Ma cos'è che permette all'elettrone di avere tanta energia per muoversi freneticamente e proteggersi con i scudi di potenza negativa? E perchè l'elettrone e le altre particelle nascondono questa energia dietro un imbarazzante duplice comportamento?

Il segreto sicuramente si nasconde tra le pieghe del tessuto spazio-temporale, una trama creata in 14 miliardi di anni partendo da un unico punto dal quale è scaturito l'intero universo, lo spazio ed il tempo stesso; esiste anche una descrizione ormai abbastanza completa di ciò che è stato creato e degli elementi principali che componendosi hanno dato forma all'universo attuale: ma ci sono anche lacune da colmare.

Non sappiamo che cosa ci sia dietro al misterioso principio di non località, secondo il quale esistono connessioni quantistiche che eludono le limitazioni dello spazio-tempo, per teletrasportare informazioni in modo istantaneo da una particella ad un'altra, come se sotto la coperta del tessuto quadridimensionale nel quale si espande l'universo, si trovasse un materasso attraverso il quale si può viaggiare a velocità infinità per raggiungere istantaneamente qualsiasi punto della coperta.

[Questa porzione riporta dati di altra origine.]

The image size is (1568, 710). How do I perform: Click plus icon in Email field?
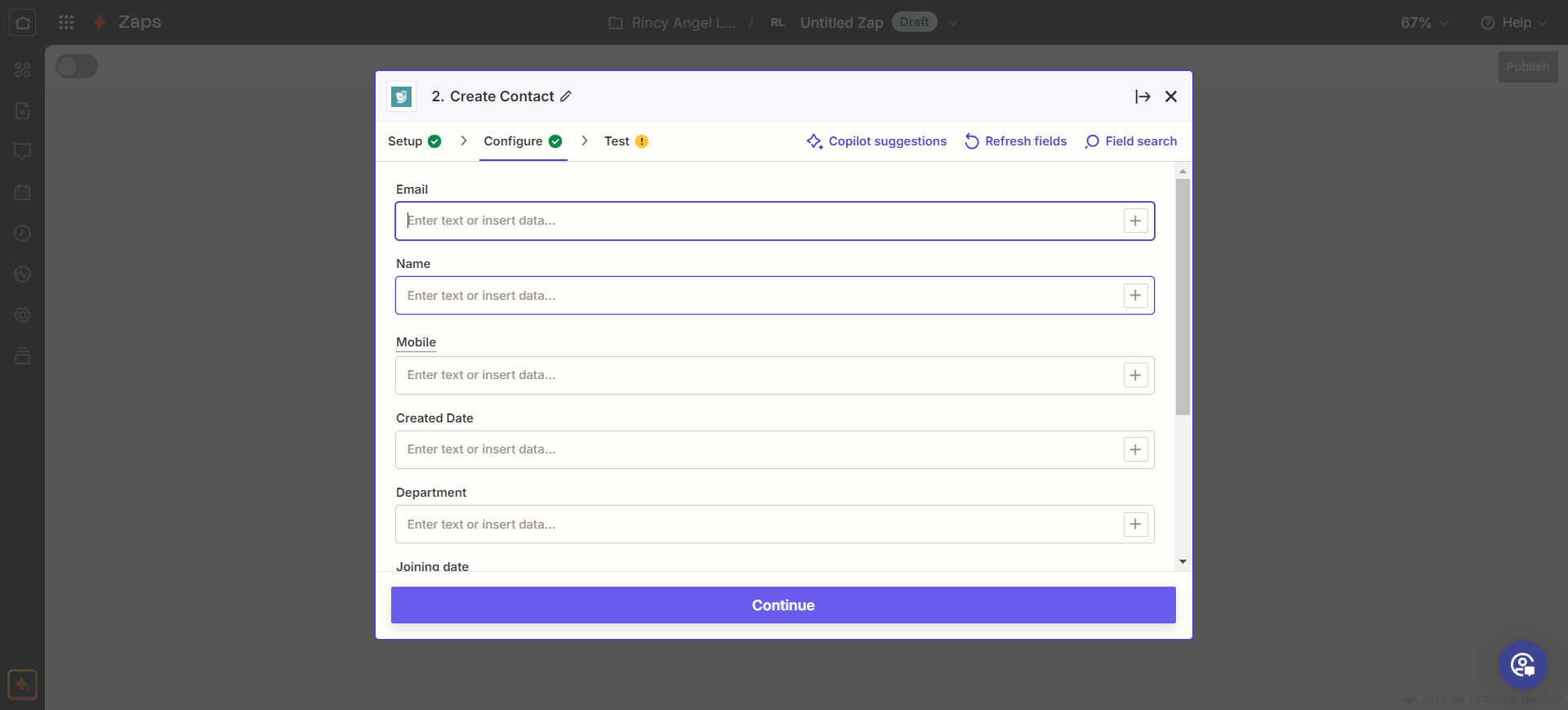point(1135,221)
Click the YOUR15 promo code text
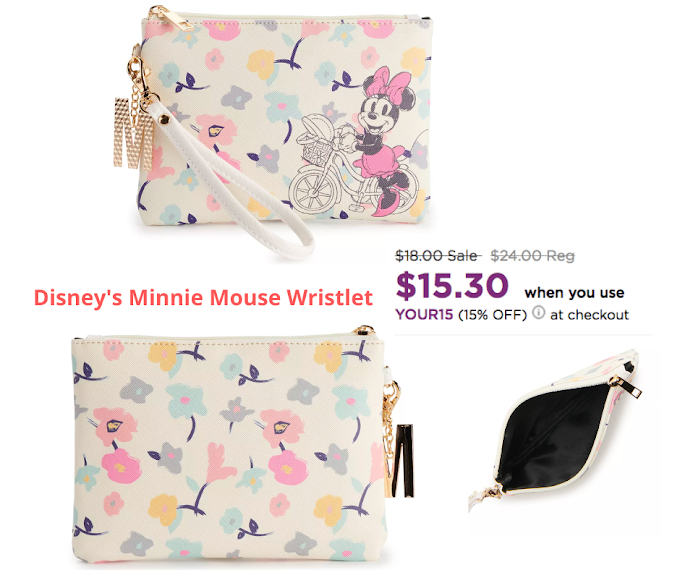The height and width of the screenshot is (570, 680). click(424, 314)
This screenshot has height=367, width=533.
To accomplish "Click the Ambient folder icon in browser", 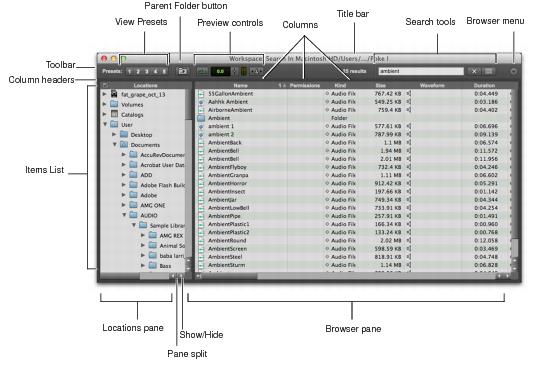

Evidentemente le regole del mondo delle particelle sono diverse da quelle che dobbiamo seguire noi macro-osservatori, ed i nostri limiti sono legati alle infinite connessioni che compongono un pezzo di materia, miriadi di particelle che legandosi insieme perdono alcune loro capacità peculiari, fortunatamente, per dare origine al macro-mondo stabile in cui viviamo.